→ Passage shown:
━━━━━━━━━━━━━━━━━━━━━━━━━━━━━━
The public mask vs. the private panic
The archive reveals a striking gap between the British state’s public image and its internal reality. Draft speeches from the period, marked “Check Against Delivery,” are filled with moralising, aspirational language: “obligation of international solidarity” and highlighting the “rehabilitation of 2,535 schools” as evidence of a successful transition toward a “secure democracy.”
Behind the scenes, however, one concern dominates: a “crisis of confidence” among senior military leaders, particularly former Chiefs of the Defence Staff. The memos reveal a story of institutional anxiety and legal alarm at what is framed as outside interference – namely human rights law, civilian courts, and the possible reach of international jurisdiction. While officials publicly championed “universal rights,” they privately fretted over the “risk of prosecution” and its potential impact on “services’ morale.” The government was not only conducting a war; it was carefully managing two parallel narratives — one designed for public consumption, the other for internal survival. For Iraqis on the receiving end of these operations, there was no such separation: the language of “stability” concealed experiences of detention, abuse, and loss.
Acknowledging abuse, managing consequences
Contrary to later public narratives that stressed uncertainty or disputed facts, the documents themselves explicitly acknowledge that abuse occurred. This was shown in the case of Baha Mousa, an Iraqi civilian who died in British custody in Basra in September 2003.
The location was significant: as the first major urban centre to fall during the 2003 invasion, Basra had been designated the primary “British zone” of control. Following the “Battle of Basra” – the first large-scale engagement of the war for UK forces – the city became the laboratory for the British military’s claim that their “softer” colonial experience made them better suited for peacekeeping than their American counterparts. The death of Baha Mousa at a temporary detention facility in the city shattered that narrative.
The internal language is unambiguous. Mousa is described as a civilian who died following “sustained assault” while detained by British soldiers, with responsibility clearly attributed to members of the Queen’s Lancashire Regiment.
The family’s response is recorded with bureaucratic precision. Compensation was offered and refused. The family demanded a public inquiry. The Ministry of Defence declined. This refusal became legally consequential when, in December 2004, the High Court ruled that the UK’s obligations under the European Convention on Human Rights extended to “outposts of the state’s authority” abroad. The UK was found to be in breach of the Human Rights Act, its national law, for failing to properly investigate Mousa’s death.
What matters in the archive is not simply the ruling itself, but how it is interpreted internally. The judgment is framed as a dangerous expansion of jurisdiction — a precedent capable of pulling overseas military operations into the reach of domestic human rights law.
━━━━━━━━━━━━━━━━━━━━━━━━━━━━━━
→ Collected data:
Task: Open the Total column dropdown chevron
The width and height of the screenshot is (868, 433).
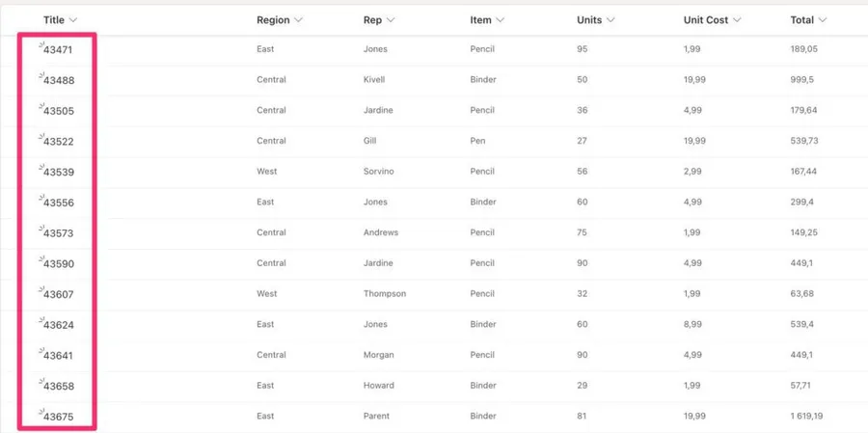Action: click(822, 20)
━━━━━━━━━━━━━━━━━━━━━━━━━━━━━━
→ Goals:
[1] List the things that the passage on Britain's Iraq archive says officials framed as outside interference.
[2] According to the passage on Britain's Iraq archive, why was the location of Baha Mousa's death significant?
[3] Reproduce the part of the passage on Britain's Iraq archive that opens with the words containing "Behind the scenes, however, one" and closes with "abuse, and loss.".

→ Worked answers:
[1]
- Human rights law
- Civilian courts
- The possible reach of international jurisdiction

[2] Basra was the first major urban center to fall in the 2003 invasion and had been designated the primary "British zone" of control. After the "Battle of Basra," the city became the laboratory for the British military's claim that its "softer" colonial experience made it better suited for peacekeeping than the Americans. Mousa's death at a temporary detention facility there shattered that narrative.

[3]
Behind the scenes, however, one concern dominates: a “crisis of confidence” among senior military leaders, particularly former Chiefs of the Defence Staff. The memos reveal a story of institutional anxiety and legal alarm at what is framed as outside interference – namely human rights law, civilian courts, and the possible reach of international jurisdiction. While officials publicly championed “universal rights,” they privately fretted over the “risk of prosecution” and its potential impact on “services’ morale.” The government was not only conducting a war; it was carefully managing two parallel narratives — one designed for public consumption, the other for internal survival. For Iraqis on the receiving end of these operations, there was no such separation: the language of “stability” concealed experiences of detention, abuse, and loss.